Selling, general and administrative spending was almost flat at $55.5 million or 7.5% of sales compared with $58.8 million or 9% of sales in the second quarter of 2011. Research and development spending rose 5% to $28.8 million from $27.3 million in the comparable quarter of 2011.
Operating income fell 58% to $30.3 million from $71.7 million in the second quarter of 2011 due to higher costs. This translated into a lower operating margin of 4.1% versus 10.4% in the prior year.
The company progressed well in diversifying its customer base during the quarter. The company has a high exposure to customers, including GM and Chrysler. This is reflected in its non-GM sales that increased 8.5% to $198.2 million (27% of sales) in the quarter from $182.7 million (27%) in the second quarter of 2011.
Adjusted earnings before interest expense, income taxes and depreciation and amortization fell 4% to $103.3 million (14% of sales) compared with $107.5 million (15.7%) a year ago.
American Axle had cash and cash equivalents of $85.2 million as of June 30, 2012, down from $169.2 million as of December 31, 2011. Long-term debt was flat at $1.17 billion as of June 30, 2012 compared with $1.18 billion as of December 31, 2011.
In the first half of 2012, American Axle’s operating net cash flow deteriorated to $24.6 million from $116.5 million in the same period of 2011 due to a fall in net income. Meanwhile, capital expenditures (net) increased to $91.7 million from $63.8 million in the first half of 2011. This led to a free cash flow use of $67.1 million in the first half of the year compared with an inflow of $52.7 million in the same period of 2011.
American Axle is a leading supplier of driveline systems, modules and components for the light vehicle market. The company makes axles, driveshafts and chassis components for light trucks, sport utility vehicles and passenger cars.

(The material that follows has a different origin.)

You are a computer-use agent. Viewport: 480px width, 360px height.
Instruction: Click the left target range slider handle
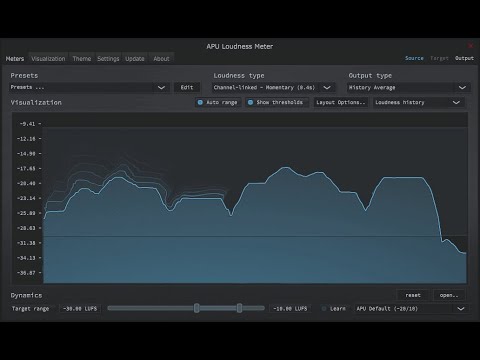click(197, 308)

The company’s continued leadership in the development of advanced driveline technology has helped it to grow new business backlog to $1.2 billion in future annual sales for programs launching from 2012 through 2014.
However, due to higher customer concentration, the company retains a Zacks #3 Rank on its shares, which translates to a “Hold” rating for the short-term (1-3 months) and we have reiterated our recommendation of “Neutral” for the long-term (more than 6 months).